Un evento significativo chiarisce invece le posizioni di Baghdad sulla nuova Siria. Un tribunale iracheno ha condannato a morte a Najaf un blogger siriano di 22 anni che sul proprio profilo Facebook aveva postato foto dell’attuale presidente del governo siriano di transizione Ahmed al-Sharaa, comprese immagini di quando quest’ultimo era un militante di gruppi islamisti radicali. La notizia è stata riferita da alcuni media siriani ed stata ripresa da media turchi. Diversi giornalisti siriani hanno diffuso in rete la foto del documento che contiene la sentenza, anche se non ne è stata confermata l’autenticità e il governo iracheno non ha preso posizione. La famiglia ha confermato che l’arresto è avvenuto lo scorso marzo.
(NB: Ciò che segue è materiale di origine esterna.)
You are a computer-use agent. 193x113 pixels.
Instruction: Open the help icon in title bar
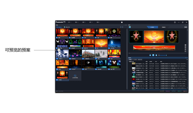(x=175, y=22)
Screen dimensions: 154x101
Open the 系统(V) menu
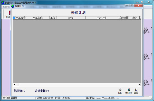point(6,7)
E il ministero degli Esteri siriano ha scritto su X che il caso è finito sul tavolo del governo di Damasco, mentre da Baghdad non trapela alcun commento. Mentre l’attacco contro un pullman, con l’uccisione di tre passeggeri drusi, rischia di riaprire il conflitto mai sopito che ha visto anche l’intervento di Israele. Il bus era partito da Damasco ed era diretto verso la roccaforte drusa di Sweida, nel sud.